Mahato performed in different parts of India and he often danced as he sang. Sometimes he could be seen playing the Madol when performing Jhumur on stage. Though he became popular as a Jhumur artist but he was also a practitioner and performer of Baul and Kirtan songs.
As a child, his uncle would take him to watch performances by Nachnis - and it is this that inspired Mahato to learn Jhumur. Passionate about folk music and dance, he learnt to play the flute and began singing Jhumur from the age of eight. Though his father was a Dhol player and his uncle, a Jhumur singer, they staunchly opposed the young Salabot`s plans of becoming a flute player with a folk theatre group as the profession would not add much to the family income. Undeterred, Mahato dropped out of school after class VIII and played the flute and acted in many folk dramas for 11 yrs.
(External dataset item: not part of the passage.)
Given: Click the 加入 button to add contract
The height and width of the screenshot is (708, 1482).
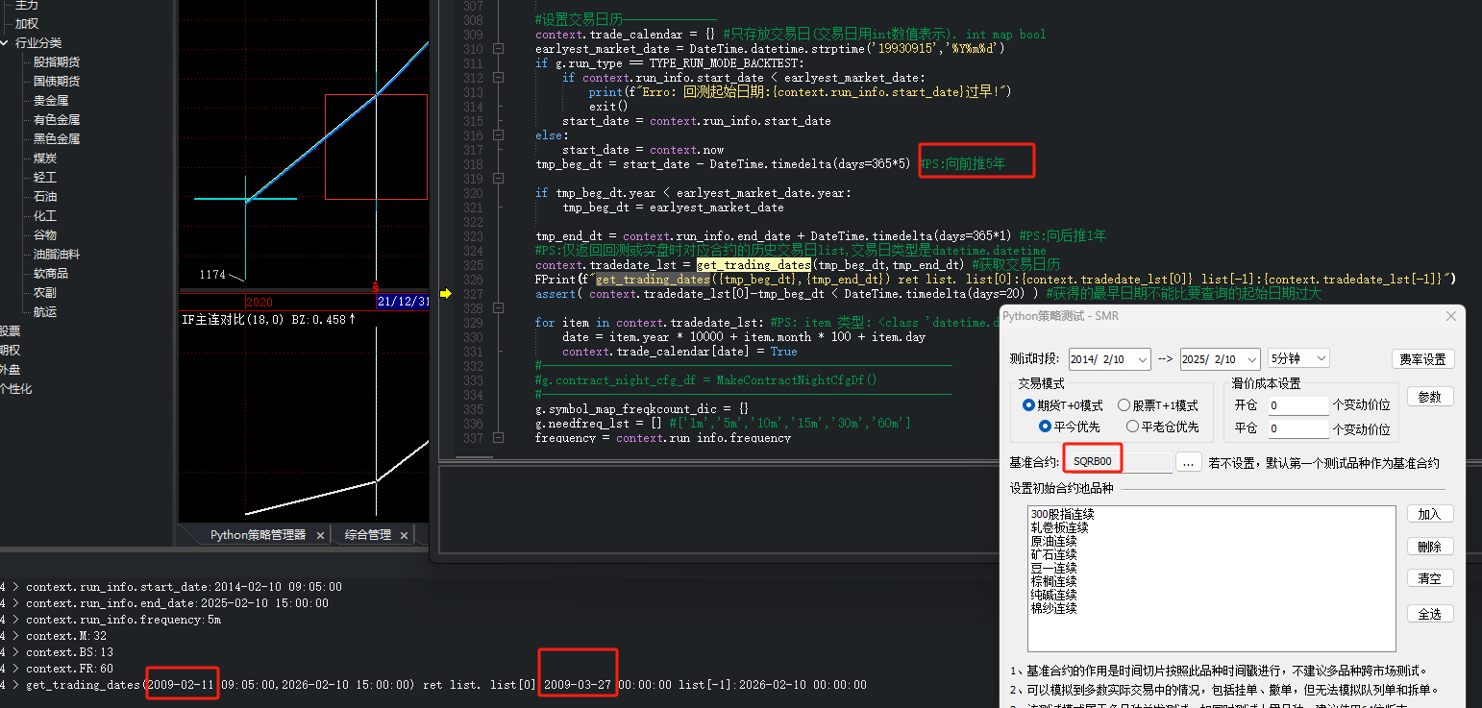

Salabat Mahato believed that the popularity of Jhumur lay in the fact that Jhumur has few rules: the songs spontaneously evolve from the heart with little regard to form and structure, and anyone can sing it. Mahato composed hundreds of Jhumur songs, but also sang compositions of the legendary Jhumur exponent, Bhabapritananda Ojha and several other Jhumur poets. Mahato had also performed with the late Sindhubala Devi , the renowned Nachni artist.
Salabat credited the survival and relative popularity of Jhumur to the nachnis without whose graceful and sensuous dances, he felt, Jhumur would have long fallen into oblivion.
Mahato lived with his family in Latpada village under the Barabazar police station of Purulia. He also ran a training centre, Dukhaharan Jogsadhana Ashram, here, in the hope that his Jhumur songs would survive long after his demise.
Salabot died on January 8, 2016 succumbing to long drawn out illness.